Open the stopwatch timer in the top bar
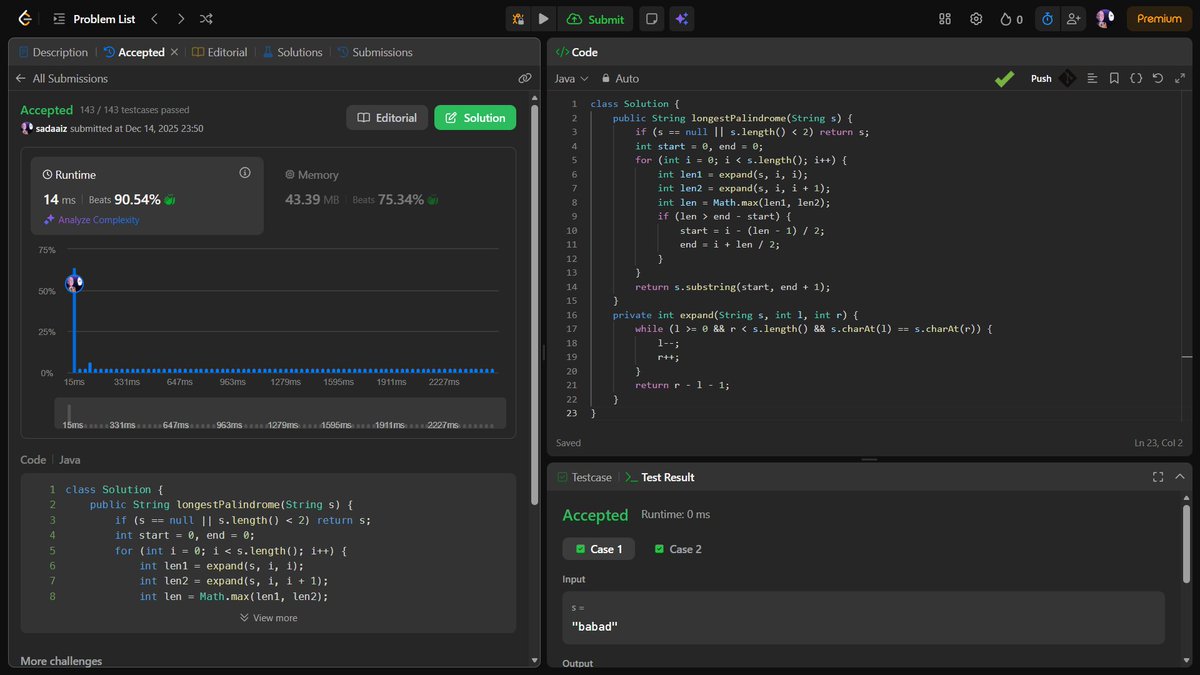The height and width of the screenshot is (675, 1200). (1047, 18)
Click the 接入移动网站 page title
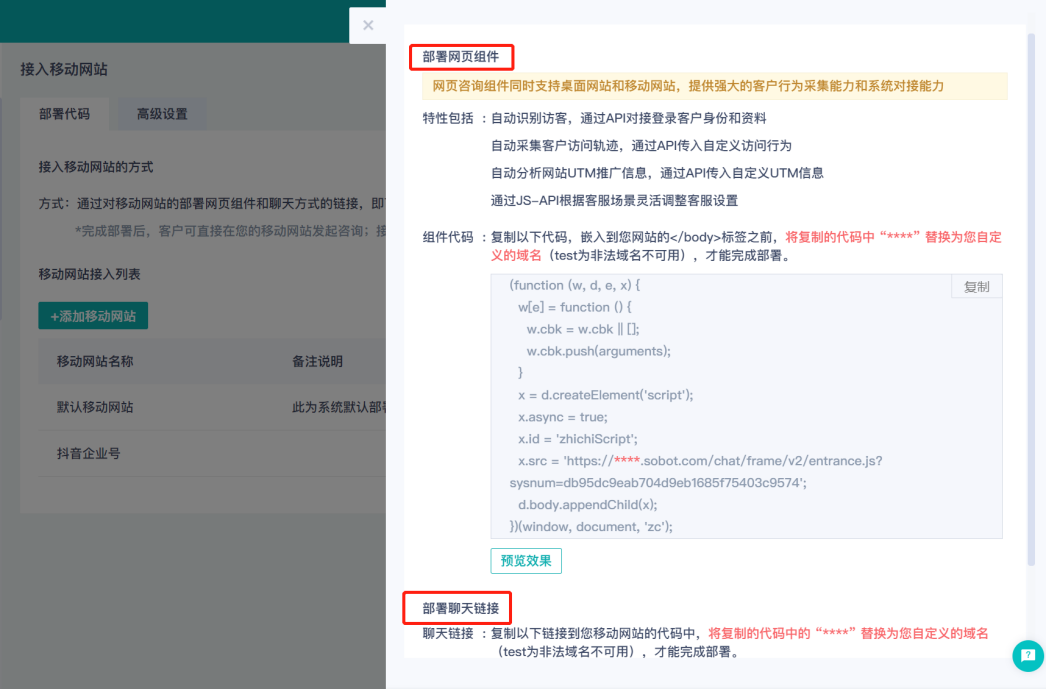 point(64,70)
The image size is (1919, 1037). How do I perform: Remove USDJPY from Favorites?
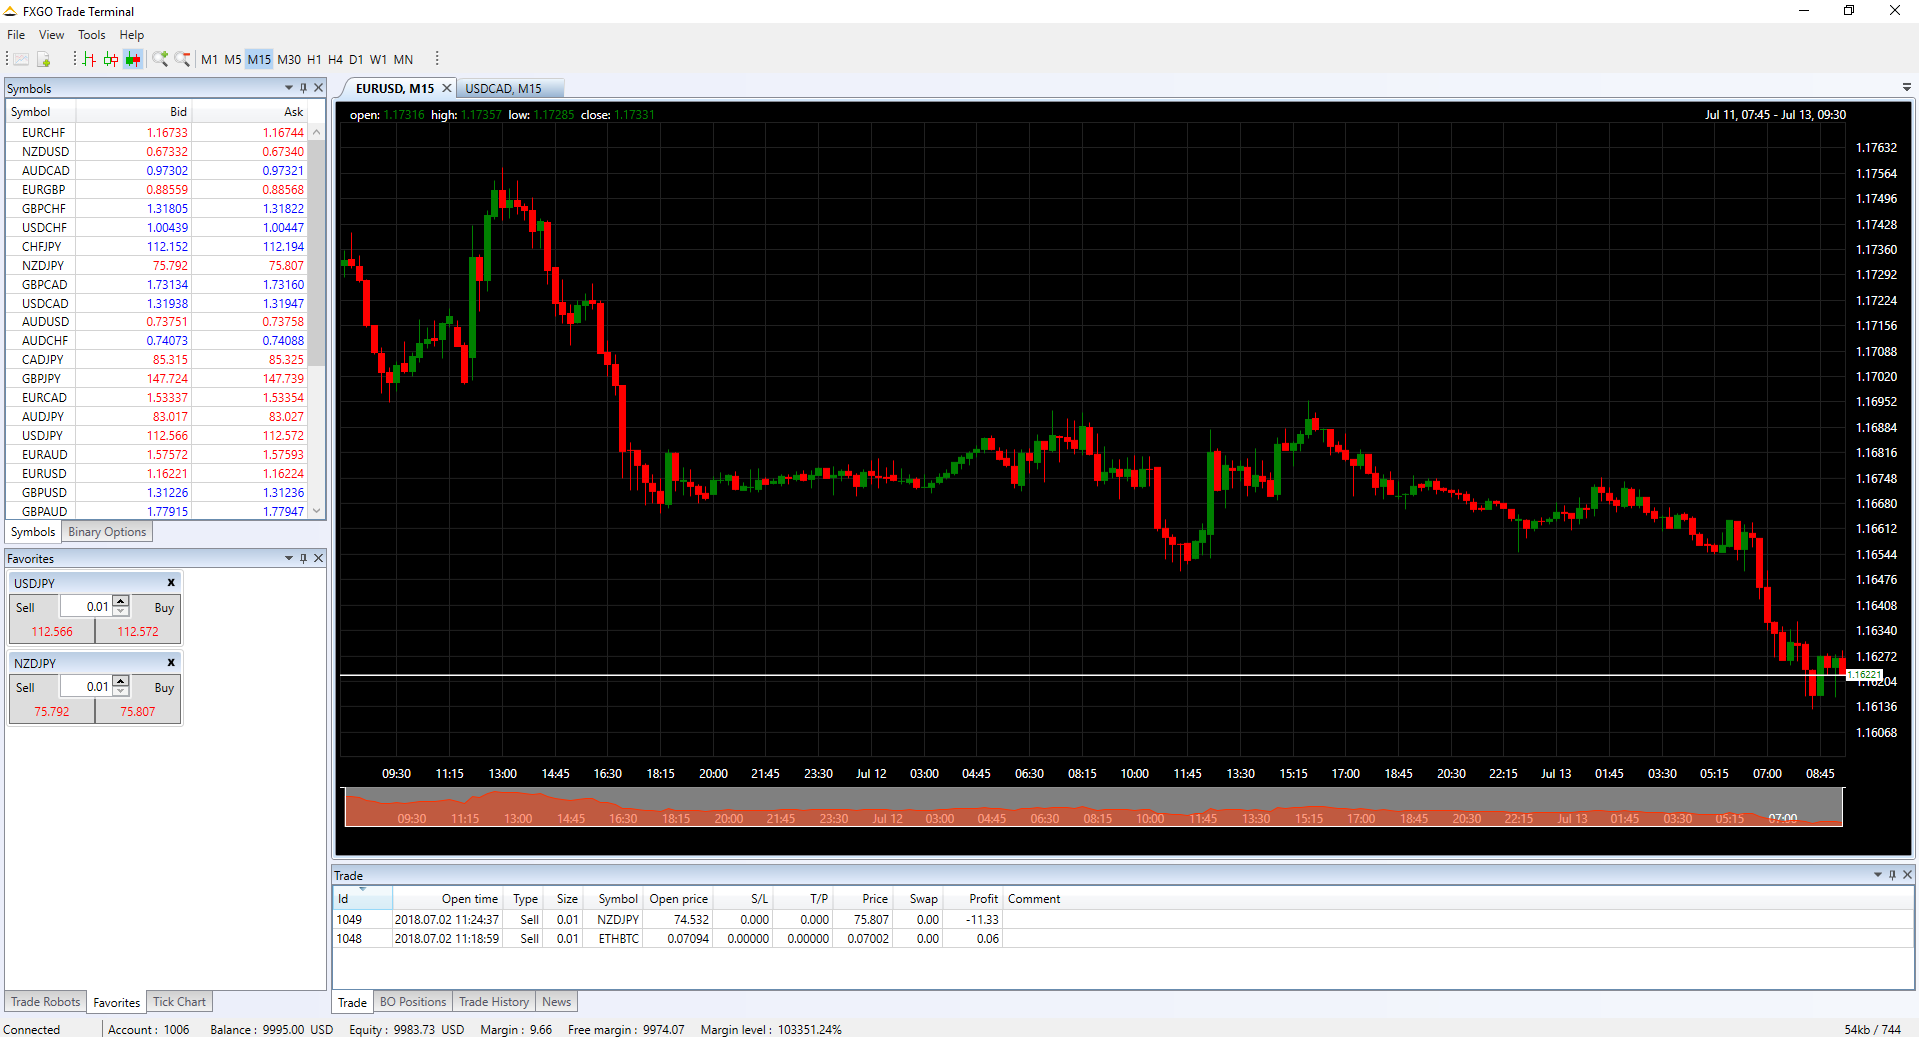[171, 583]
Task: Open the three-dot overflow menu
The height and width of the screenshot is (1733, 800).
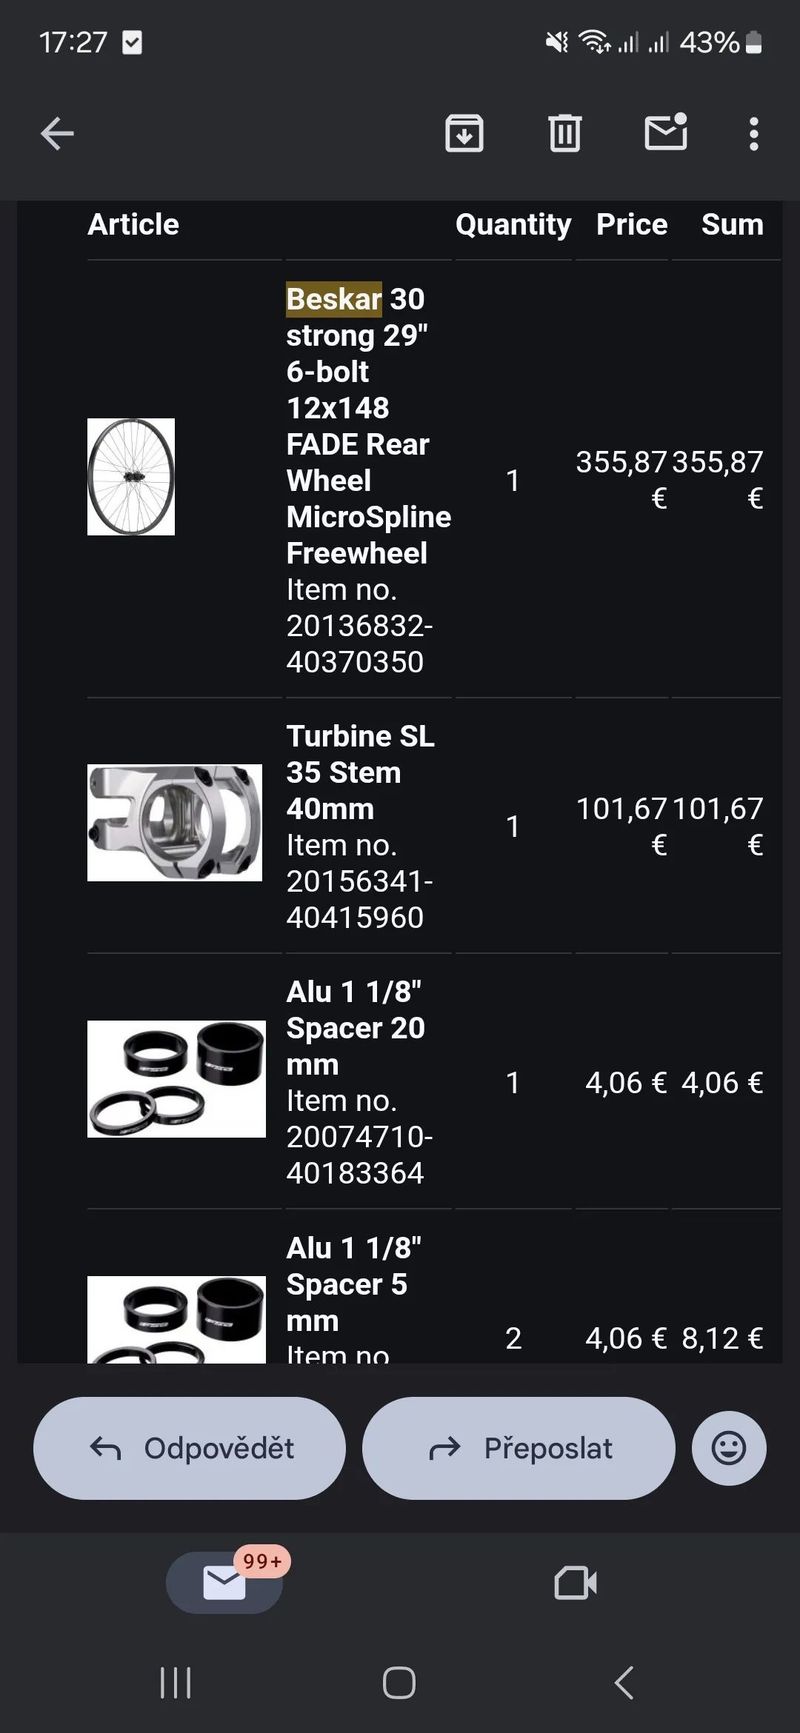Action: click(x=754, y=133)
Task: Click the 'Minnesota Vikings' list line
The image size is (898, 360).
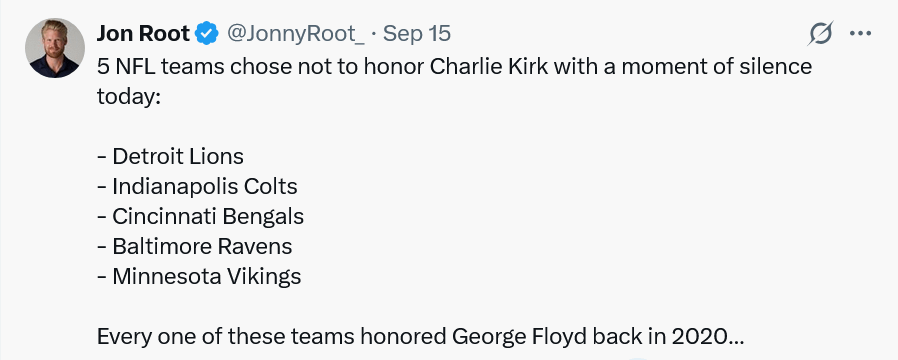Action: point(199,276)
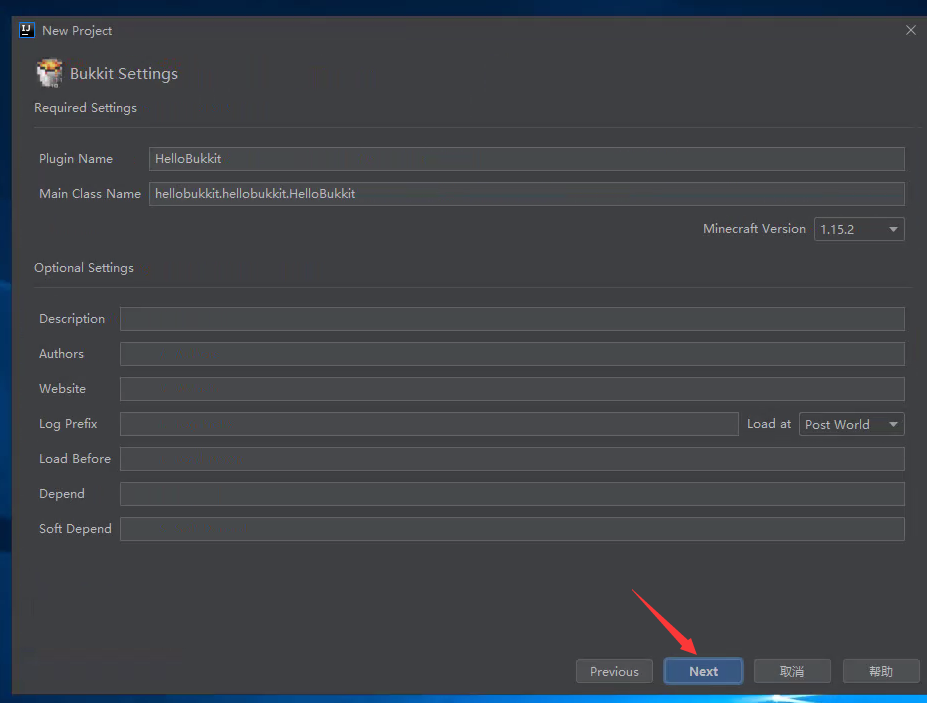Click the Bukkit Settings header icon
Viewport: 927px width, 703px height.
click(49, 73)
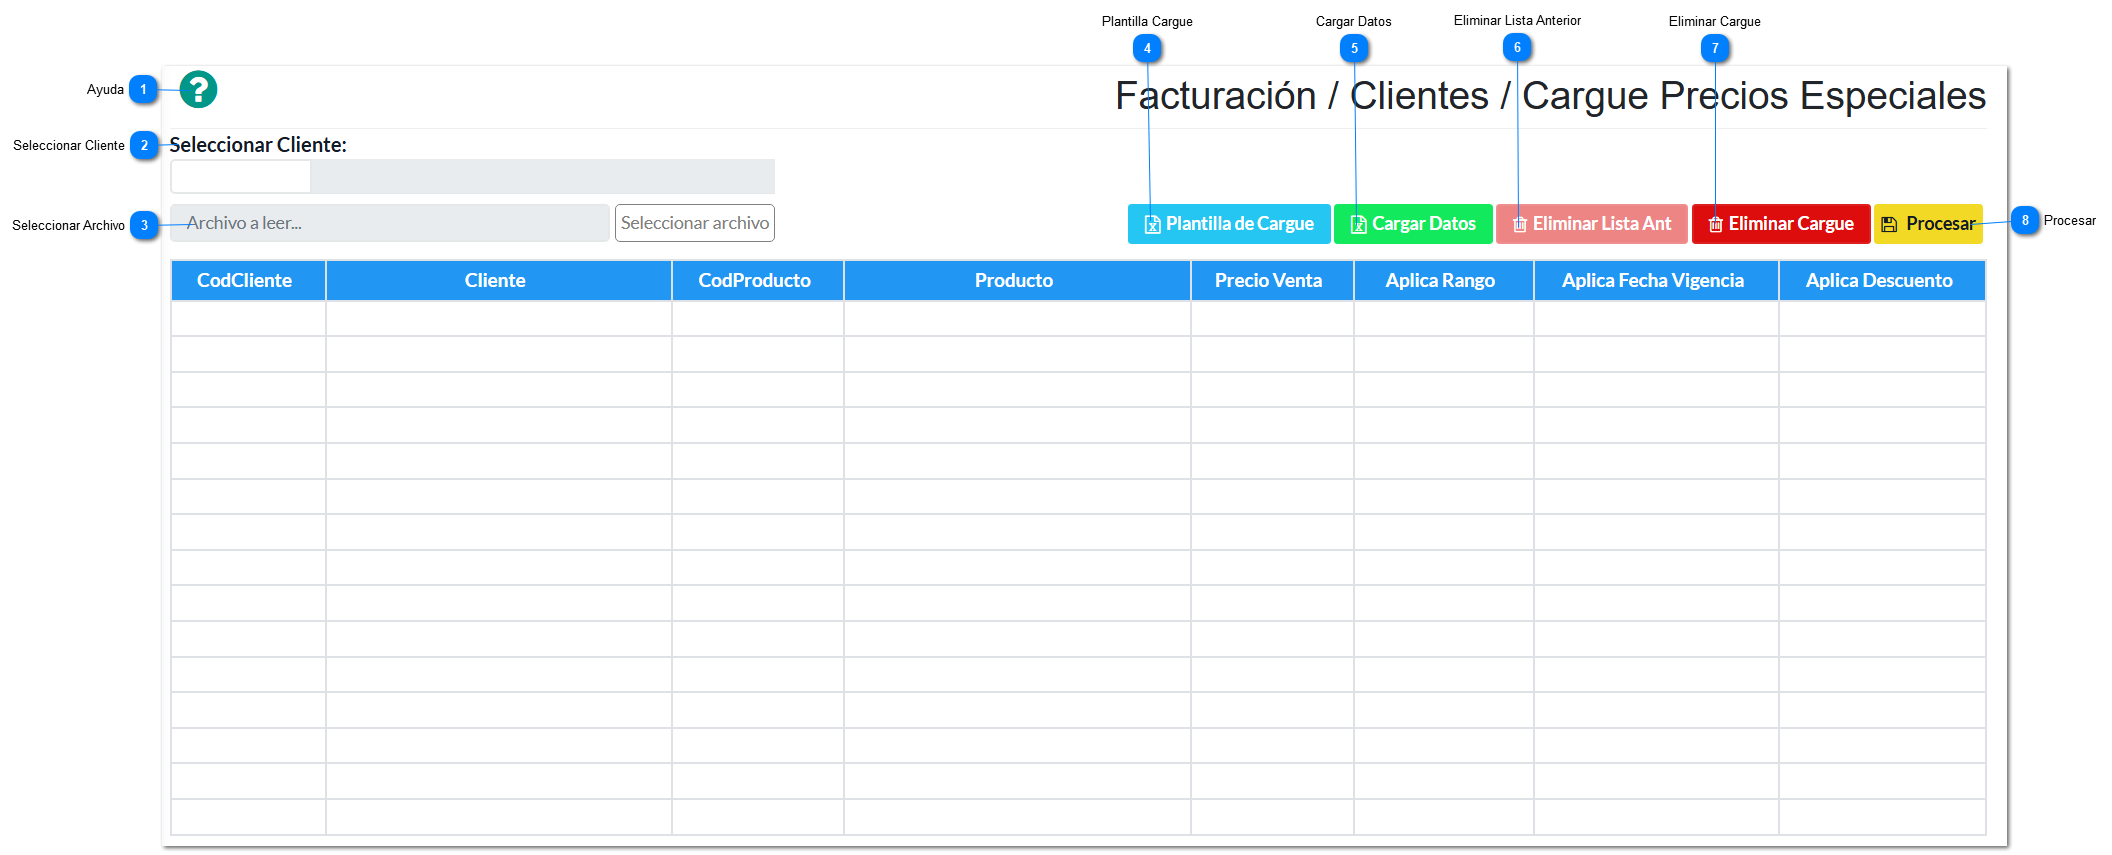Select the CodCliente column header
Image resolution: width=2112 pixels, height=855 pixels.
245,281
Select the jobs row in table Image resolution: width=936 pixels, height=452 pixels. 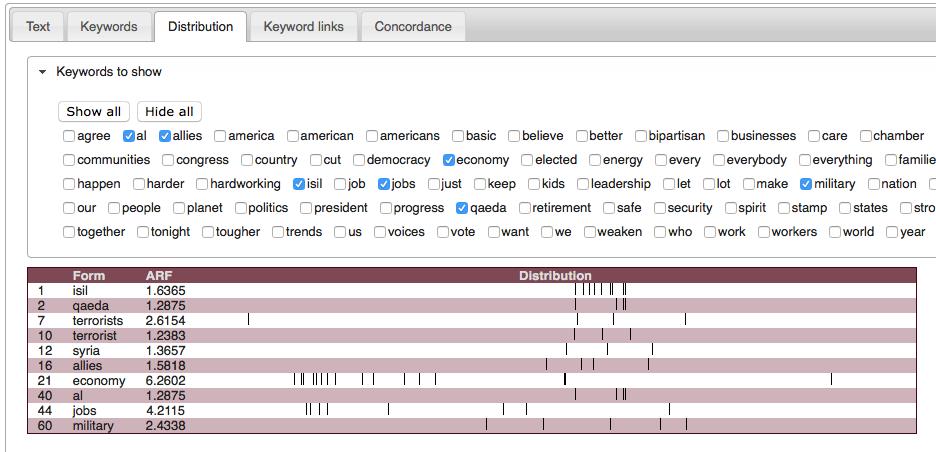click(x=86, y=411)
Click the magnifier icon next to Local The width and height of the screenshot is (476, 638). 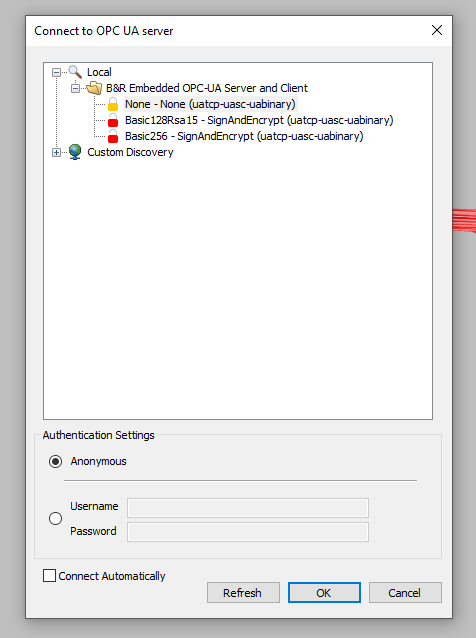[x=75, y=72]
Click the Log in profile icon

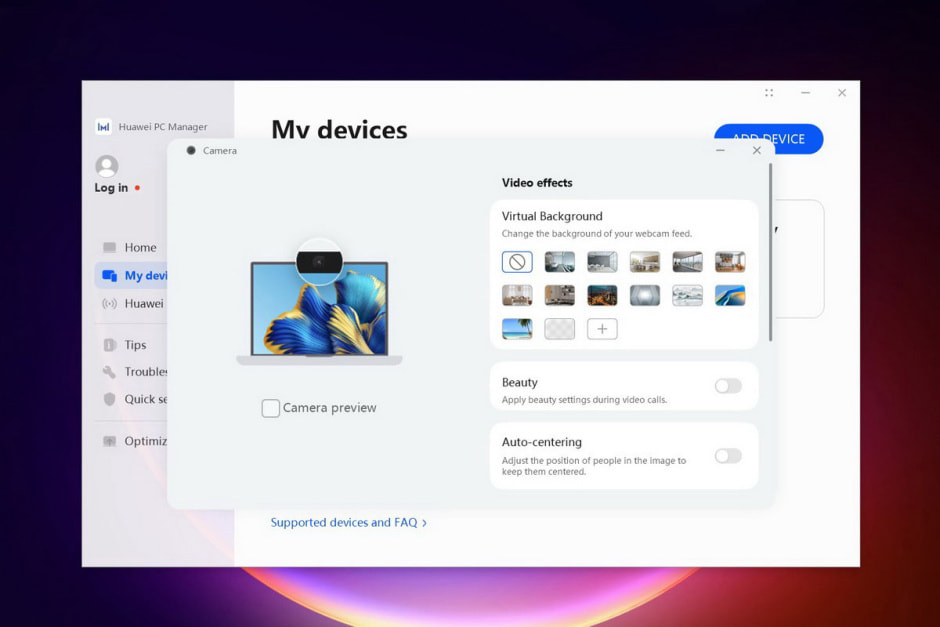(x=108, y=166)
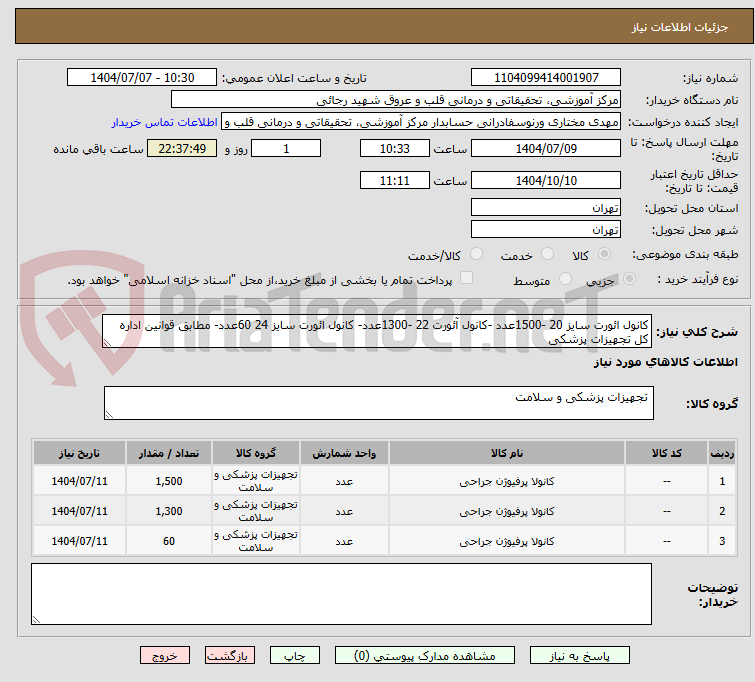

++++++++++

• Required work:
From the data, report how many lines hold "Task", leaving out any other words.

• Response to this exercise:
2